Granted, I'm a fairly serious jerk when it comes to language, but I can parse the article's language thusly:

Furthermore, some Mergists
  • also believe that rampant Inclusionism and Deletionism are both harmful to the Wikipedia and,
  • as a whole, accomplish very little other than to muddy the water.

No one is likely to go away misunderstanding, but the brain is hardwired to spot ambiguities, and there's some cost to each reader if you let it persist. Often, ambiguous syntax is a miner's canary whose best fix is two sentences. --Jerzy 18:44, 9 May 2005 (UTC)[reply]

I do not think it is correct to say mergism is, so to say, "at the center" of the deletionist-inclusionist divide. Rather, it is its own, distinct philosophy which is about as related to both inclusionism and deletionism as they are to each other. Calling it a moderate position is akin to saying Libetarians are moderates compared to liberals and conservatives. It is almost certain that an block of text merged into an article will recieve less attention than if it has its own article (unless the information had been basically abandoned to begin with and/or was merged into an incredibly active article) and merging does nothing to remedy the deletionist's distaste for "garbage." He/she might even find the situation worse.
This article states that "some Mergists also believe that rampant Inclusionism and Deletionism are both harmful to the Wikipedia." Well, wouldn't an inclusionist or deletionist believe that rampant mergism (i.e. rolling all the battles in the French & Indian War into one article) harmful to Wikipedia, both for their own reasons? It would be better to address these things in terms of how the mergist see themselves, rather that "nuetrally" claiming this. -Anonymous Coward 2012

Redirect to anchors[edit]

Very recently, the developers added the ability to redirect to a specific section of a page. I think this could be a boon for mergists, and hopefully will take a little bit of the focus away from inclusion/deletion. --Interiot 19:02, 8 December 2006 (UTC)[reply]

Spam, another reason to merge[edit]

Fewer, more comprehensive articles are better monitored and more quicky cleaned up. As of this writing, en:Wikipedia has >1.5 million articles. See this January 2007 discussion, en:Wikipedia talk:WikiProject Spam#Teaching English as a second language -- spambait articles, about a whole family of articles, many with problems and the majority with spam. --A. B. (talk) 16:38, 18 January 2007 (UTC)[reply]

Anti-merge[edit]

Just out of curiosity, is there technically a philosophy that counteracts with Mergism? There doesn't seem to be even though the other philosophies have some.--Wizardman 22:53, 29 June 2007 (UTC)[reply]

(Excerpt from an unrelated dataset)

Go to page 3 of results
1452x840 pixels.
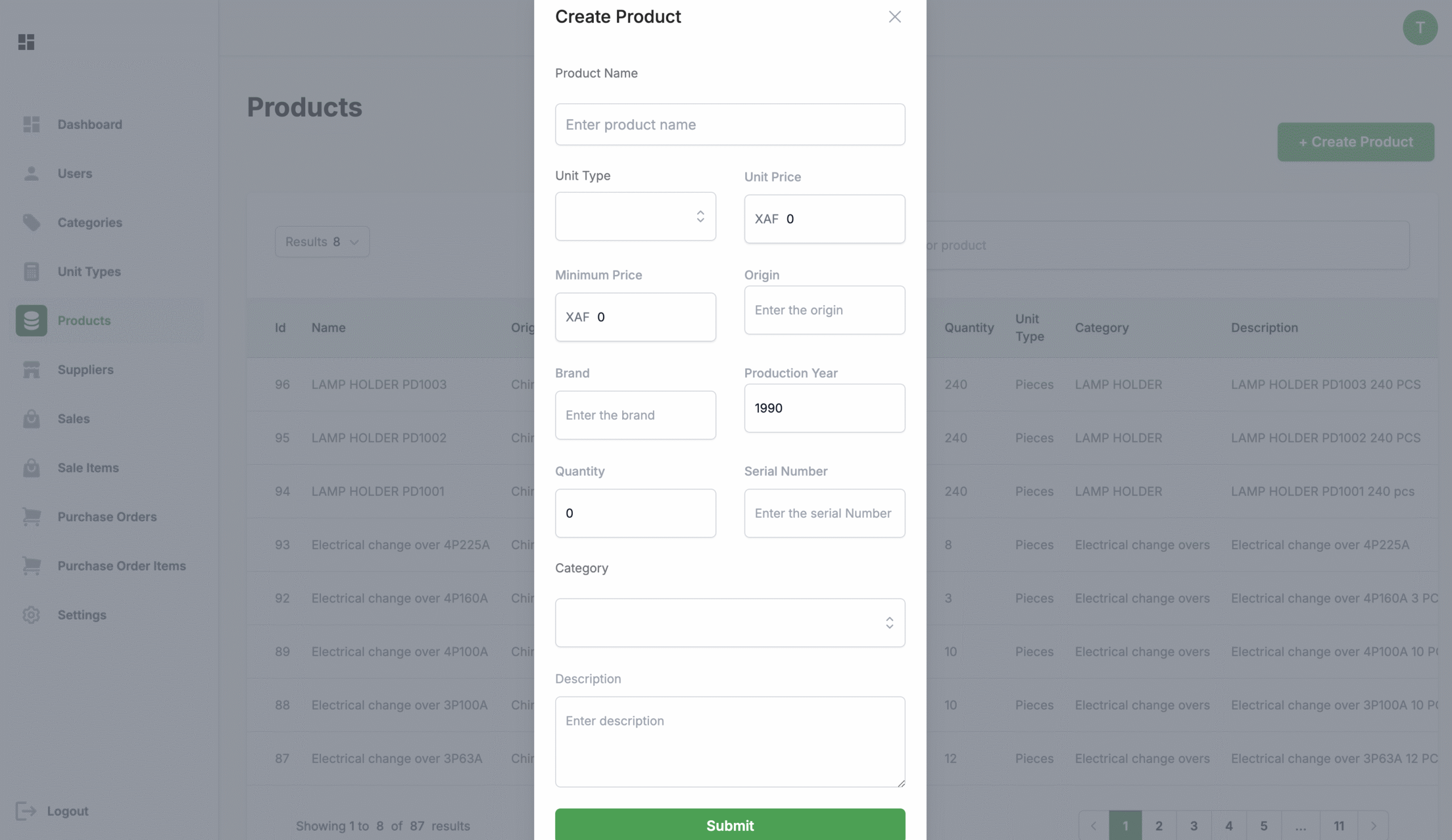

Currently it is called either separatism or splittism. I'm trying to resolve this confusian and, appropriately enough for this talk page, MERGE the two terms, as one has a philosophical article and yet the appropriate organization (which you will find the splittism link redirects to at present, the Association of Splittist Wikipedians) is named by the other. Tyciol 22:23, 19 June 2008 (UTC)[reply]
I think this article should be merged with separatism at once. 67.170.32.68 07:44, 11 January 2012 (UTC)[reply]

Patent nonsense[edit]

The link to the humour page of Meta does not make sense. The sentence is referring to really patent nonsense 81.227.149.200 13:42, 20 July 2011 (UTC)[reply]

Isn't Wikidata a site that made a lot of such-ism peoples?[edit]

--Liuxinyu970226 (talk) 13:29, 29 December 2017 (UTC)[reply]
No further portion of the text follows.